Gremlin, renowned for its chaos engineering tools, has launched its new Detected Risks feature. This advanced tool can now automatically identify and categorize high-priority reliability issues commonly found in Kubernetes-based services. By analyzing misconfigurations and bad default values, Gremlin can determine the severity and suggest potential fixes for these issues.

“Reliability is becoming increasingly important,” stated Kolton Andrus, CTO and founder of Gremlin. He went on to explain the significance of digital infrastructure, highlighting how sectors such as government, healthcare, transportation, communication, and finance heavily rely on it. However, this digital foundation comes with risks. Fortunately, many of these risks can be mitigated if they are known. This is why Gremlin is excited to introduce Detected Risks, enabling customers to quickly identify and address serious issues within their systems, ultimately enhancing overall system resilience and reliability.

Key Takeaway

Gremlin’s new Detected Risks feature automates the identification of common reliability issues in Kubernetes-based services, helping companies improve the resilience of their systems.
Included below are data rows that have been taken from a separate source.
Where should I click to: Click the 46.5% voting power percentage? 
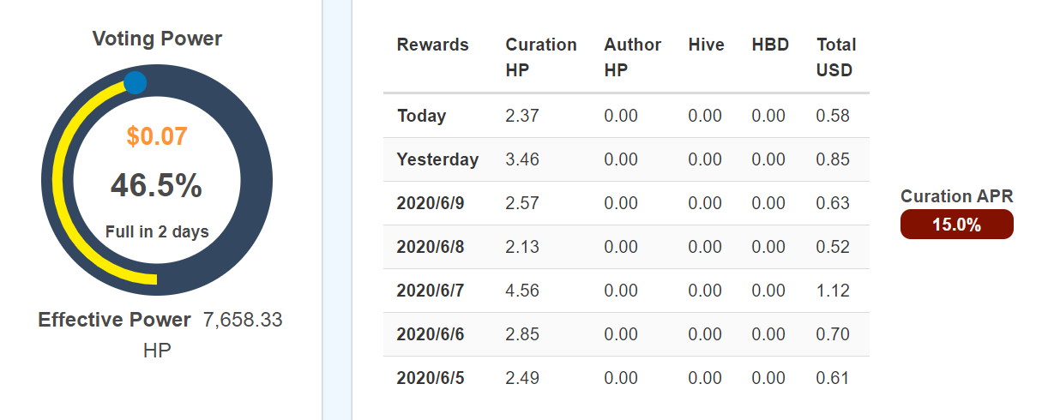[x=156, y=185]
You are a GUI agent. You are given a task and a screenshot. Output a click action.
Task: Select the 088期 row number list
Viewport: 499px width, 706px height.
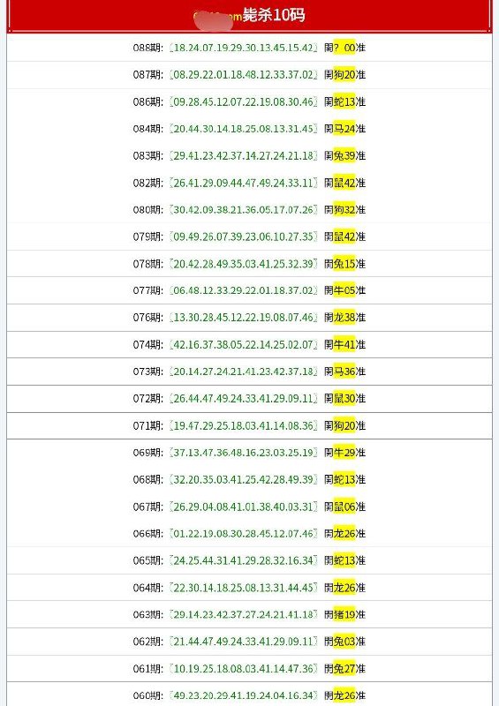point(244,48)
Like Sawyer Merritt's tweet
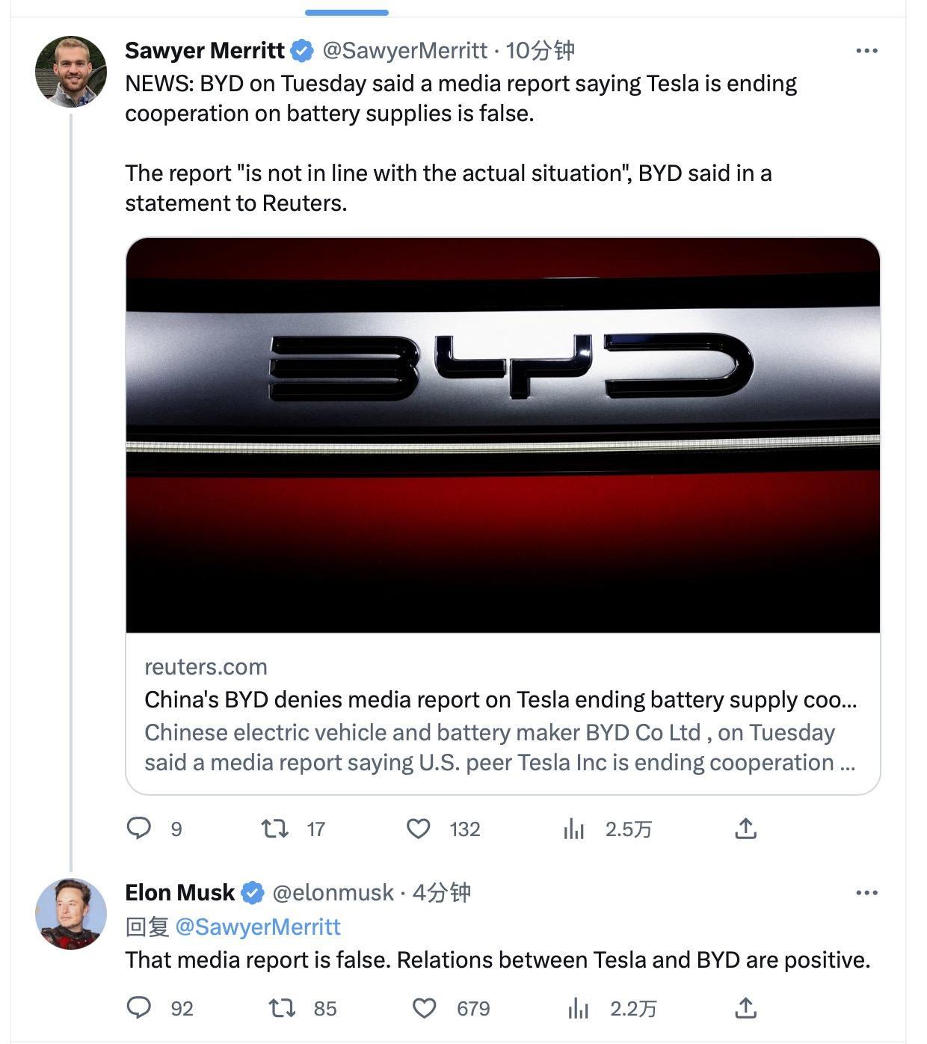Viewport: 927px width, 1044px height. [x=419, y=829]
In contrast to Gremlin’s chaos engineering tools, which seek to explore unusual scenarios that put a company’s infrastructure to the test, Detected Risks utilizes pre-configured tests. Currently, the system includes a set of tests, with 20 more to be added later this year. These tests analyze common issues that can impact the reliability and resilience of a company’s infrastructure. The advantage of Detected Risks is that it functions without requiring chaos engineering experiments or reliability tests to be conducted.
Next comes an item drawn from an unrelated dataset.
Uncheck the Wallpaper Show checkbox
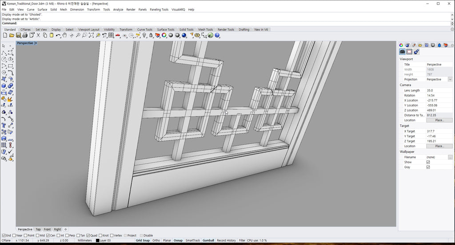Screen dimensions: 455x245 pyautogui.click(x=428, y=162)
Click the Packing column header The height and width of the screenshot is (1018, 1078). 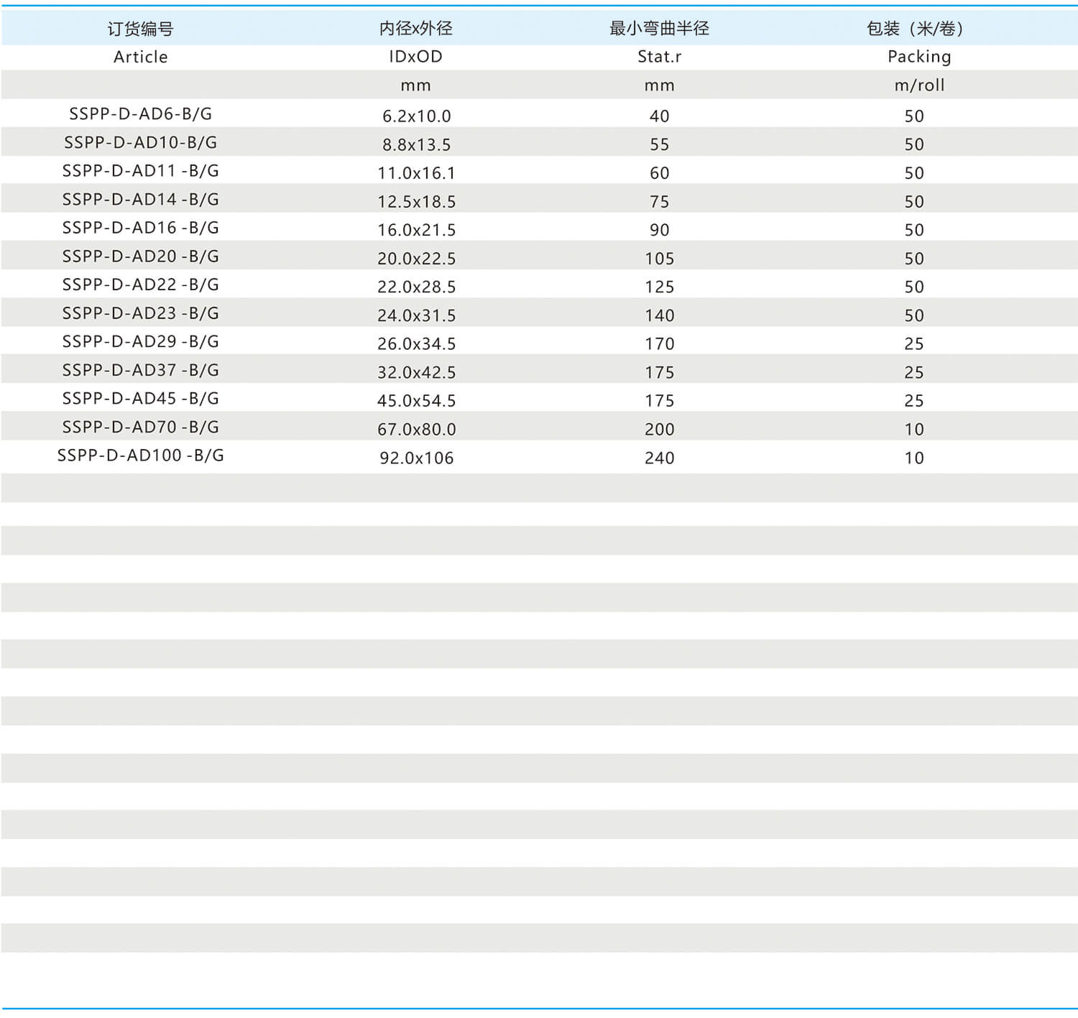[x=918, y=57]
Most of these tests are straightforward and follow best practices. For example, they ensure that deployments are configured to run in multiple availability zones to guarantee redundancy. While this may seem like common sense, Gremlin discovered that 26% of its customers’ deployments lacked redundancy. Moreover, an astonishing 80% of deployments did not have dual redundancies. Additionally, Gremlin’s system identifies common Kubernetes misconfigurations that may affect autoscaling capabilities.

“Although our industry has talented Site Reliability Engineers (SREs) who work diligently to address these issues, this individual approach does not scale,” explained Andrus. “To solve this problem, we are developing an easy-to-use tool that offers valuable insights across thousands of real-world applications. By providing engineering leadership with visibility into existing risks, we enable them to prioritize and address these critical issues, safeguarding the customer experience and fostering the development of high-quality software.”

Gremlin’s ability to automatically detect and address common reliability issues is a significant step in enhancing the resilience and reliability of digital infrastructure. As companies rely more heavily on their digital foundation, tools like Detected Risks play a crucial role in preventing potential system failures and improving overall system performance.